FIRST CENTENARY REGULATIONS NATIONAL PARKS
In June 1916, Don Pedro Pidal, Marquis of Villaviciosa de Asturias, who had visited some national parks in the American West, presented in the Senate a proposal of law advocating the creation of national parks in Spain. His proposal was accepted and on 7 December of the same year, King Alfonso XIII sanctioned the law of creation of national parks. It was a law of only three articles, design restrictive and conservation, seeking above all the protection of the aesthetics of the landscape, although it also had certain educational character. In 1918 the first two national parks were declared: the mountain of Covadonga (today called the Picos de Europa) and the Ordesa.
In 1954 the Teide and the Caldera de Taburiente, both on the Canary Islands. In addition to these four, eleven parks closed the list: Aiguas Tortasy Lago de San Mauricio, Doñana, Tablas de Daimiel, Timanfaya, Garajonay, Archipiélago de Cabrera, Cabañeros, Sierra Nevada, Islas Atlánticas de Galicia, Monfragüe y Sierra de Guadarrama.

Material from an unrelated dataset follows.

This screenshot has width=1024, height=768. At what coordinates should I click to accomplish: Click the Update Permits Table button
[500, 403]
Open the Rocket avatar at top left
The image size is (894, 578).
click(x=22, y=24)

The largest is National Park is the Sierra Nevada with a total of 86'210 hectares, and the smallest, the Tablas de Daimiel National Park with 1'928 hectares. There are many endemic and indigenous species that can be found in the national parks of the country, like the pigeons turque and Laurel pigeon in Garajonay, the blue chaffinch on Teide, the brown bear and the capercaillie in the Picos de Europa, the Pyrenean Newt or the bearded vulture in Ordesa. Correos already dedicated, within its series natural spaces, some emissions to various national parks in Spain. On this occasion, on the occasion of the centenary of the first National Parks Act, it emits a premium specification, die cut leaf of intense green color tree. The stamp shows the drawing of a typical mountain landscape.